### [Your goal]
Express the records below as a numbered list with one line per item, skipping blank lines and omitting the pictures.

______________________________

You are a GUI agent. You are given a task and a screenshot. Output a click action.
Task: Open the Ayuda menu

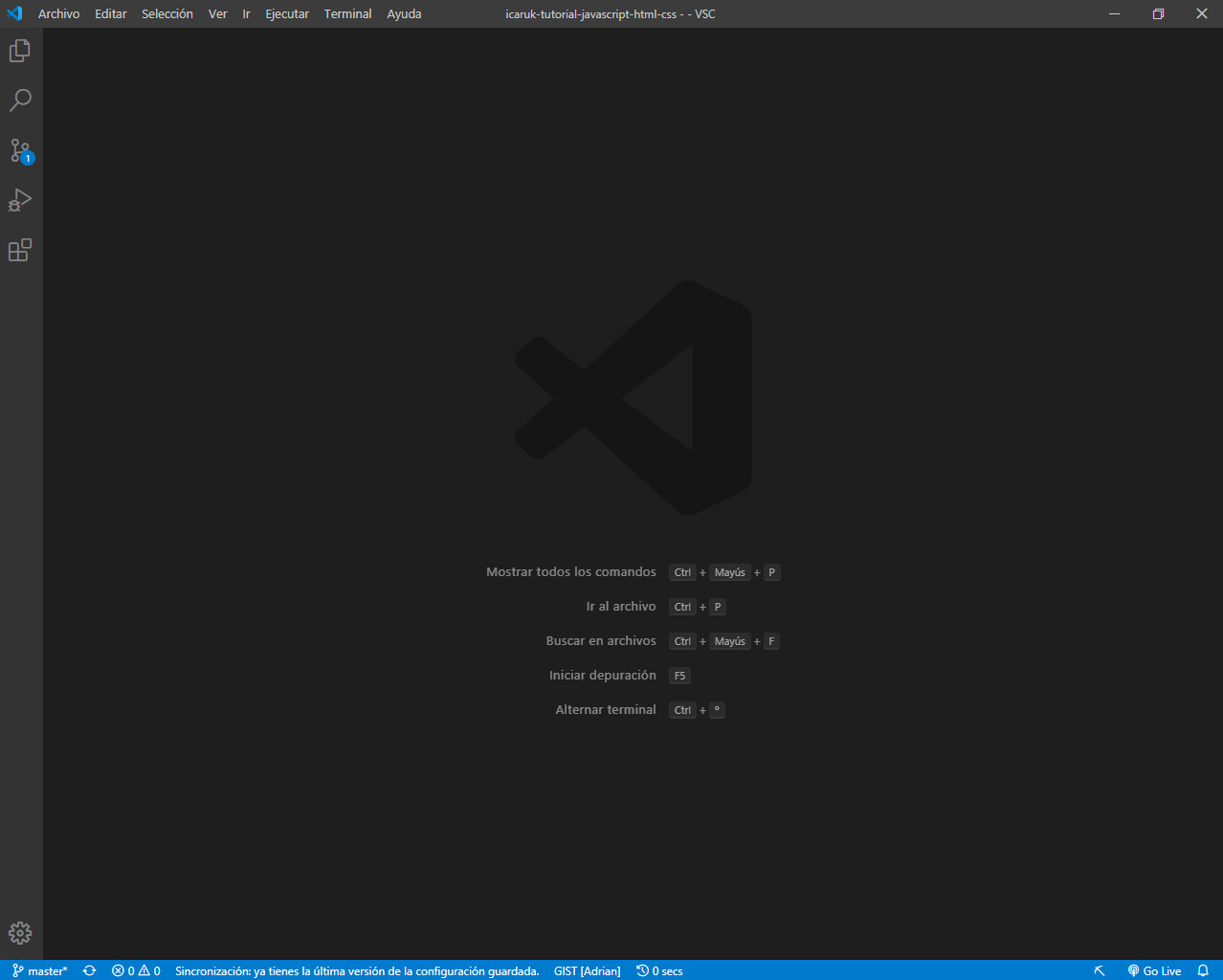click(x=403, y=13)
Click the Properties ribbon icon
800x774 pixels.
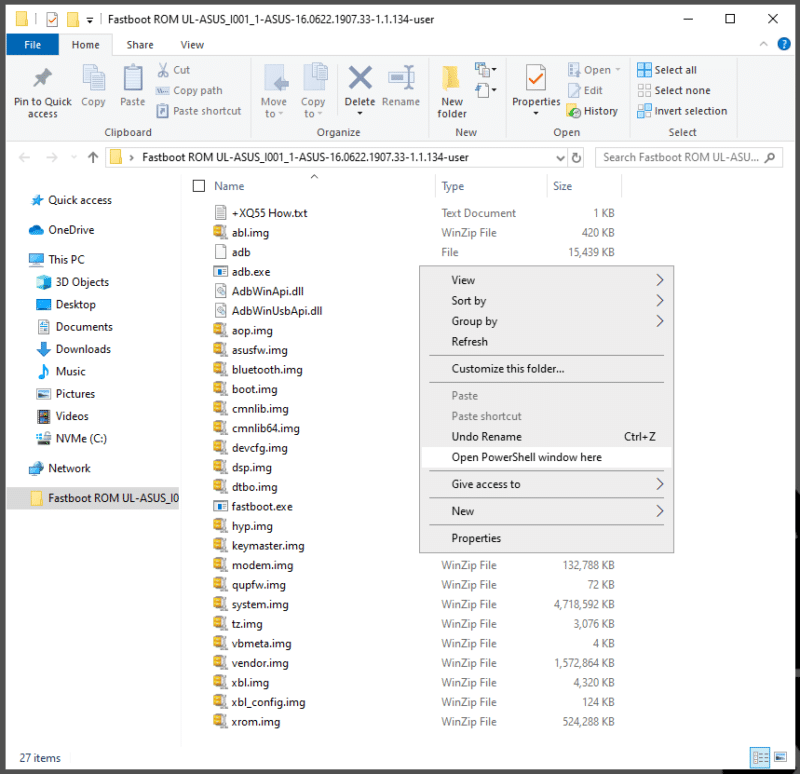pyautogui.click(x=536, y=78)
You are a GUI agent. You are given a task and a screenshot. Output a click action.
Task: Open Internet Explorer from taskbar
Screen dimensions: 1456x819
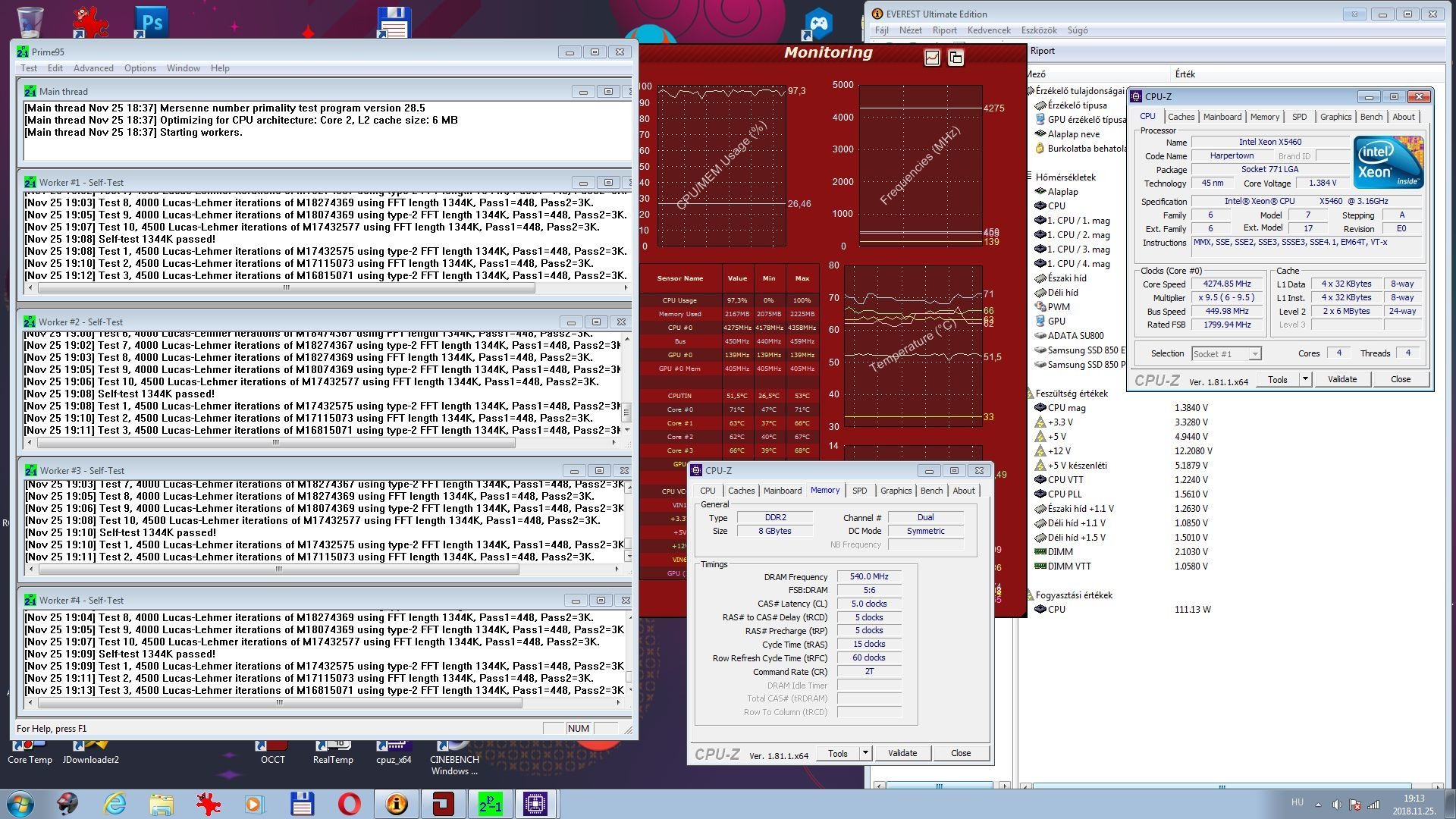(x=115, y=803)

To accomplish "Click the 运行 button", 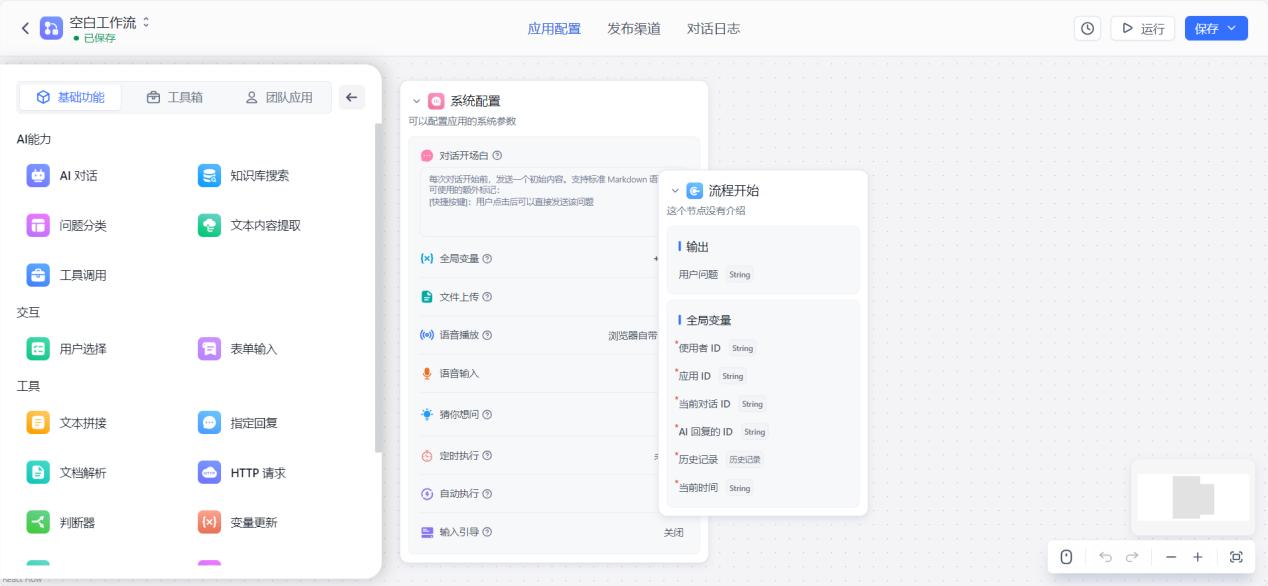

______________________________

### [Solution for this exercise]
1. You are a GUI agent. You are given a task and a screenshot. Output a click action.
2. Task: Open the Ayuda menu
3. click(x=403, y=13)
4. Click the Properties ribbon icon
5. 800x774 pixels.
6. pyautogui.click(x=536, y=78)
7. You are a GUI agent. You are given a task and a screenshot. Output a click action.
8. Task: Open Internet Explorer from taskbar
9. Screen dimensions: 1456x819
10. (x=115, y=803)
11. To accomplish "Click the 运行 button", 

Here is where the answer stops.